En effet, pour celui-ci, le secret médical risquerait d’être rompu puisque le ou la salarié(e) serait obligé(e) de communiquer la cause de son arrêt à son employeur pour bénéficier de ce congé. 

Des initiatives pour le congé menstruel à Grenoble
Sur Grenoble, certaines entreprises et collectivités françaises font part de leur intérêt pour la mise en place d’un congé menstruel en prenant l’initiative de l’instaurer par eux-même. La mairie de Grenoble a mis en place ce congé le 19 septembre 2023, avec en supplément jusqu’à 15 jours de congés, en présentant un certificat médical valable pour un an. Ce congé a une couverture totale de la Sécurité sociale, donc sans perte de salaire. Le Pain des Caim, ainsi que La Bobine ont également depuis 2022 approuvé l’introduction du congé menstruel pour les employées souffrant de douleurs menstruelles . Ces dernières peuvent se faire remplacer un jour dans le mois par un membre de l’équipe volontaire, nous précise le site du Dauphiné.
Outre les congés menstruels, la précarité menstruelle (la difficulté d’accès à des protections hygiéniques) est également un enjeu pour les personnes menstruées. Pour y faire face, le planning familial de Grenoble a mis en place une campagne de sensibilisation en 2022, pour sensibiliser et aider les personnes dans le besoin. Certains lieux ont justement mis à disposition des protections menstruelles comme le kfée des jeux, la Belle Électrique, la Mission locale Grenoble, plusieurs Maisons des Habitants, ou encore la maison des associations.

Comment aller plus loin ? 
Pour aller plus loin dans la mise en place du congé menstruel, il est essentiel d’adopter des politiques flexibles et de mener des campagnes de sensibilisation auprès des pouvoirs publics et en attente d’une loi, des employeurs. Ces mesures peuvent contribuer à surmonter les obstacles existants, ce qui favoriserait la santé et le bien-être des travailleurs et travailleuses. 
Les entreprises pourraient organiser des ateliers en entreprise pour informer sur la santé menstruelle ou lancer des campagnes via des affiches. Il est également envisageable de former les managers sur le soutien aux employées demandant des congés menstruels, en mettant l’accent sur l’empathie, la création de groupes de soutien en milieu de travail ou la collaboration avec des organisations pour promouvoir la sensibilisation et fournir gratuitement des protections menstruelles. Mettre à disposition des ressources en ligne pour sensibiliser au sujet, c’est la proposition du Premier Ministre. En effet, malgré son opposition à la proposition de loi, ce dernier a annoncé la fourniture de « kits de sensibilisation “ aux entreprises à partir du mois de mars. 

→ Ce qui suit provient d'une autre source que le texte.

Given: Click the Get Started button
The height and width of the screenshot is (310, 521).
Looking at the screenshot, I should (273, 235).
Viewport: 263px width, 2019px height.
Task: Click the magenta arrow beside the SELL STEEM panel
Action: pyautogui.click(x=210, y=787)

A l’étranger, certains pays sont en avance et ont légiféré autour de ces questions : l’Écosse ne fait plus payer les protections hygiéniques depuis 2020, et en Nouvelle-Zélande, des protections gratuites sont à disposition dans les écoles. Concernant le congé menstruel, le Japon a inscrit ce droit dans sa loi dès 1947, l’Indonésie un an plus tard, tout comme la Corée du Sud en 2001, Taïwan en 2013 et la Zambie en 2015. En Espagne, le congé menstruel a été établi au niveau national en février 2023, une première en Europe, et les retours sont positifs. En agissant ainsi, les pouvoirs publics s’engagent pour une culture de travail inclusive, l’égalité et soutiennent la santé des personnes concernées par les menstruations, tout en contribuant à briser le tabou qui persiste autour de ce sujet, malgré son impact sur des millions de personnes.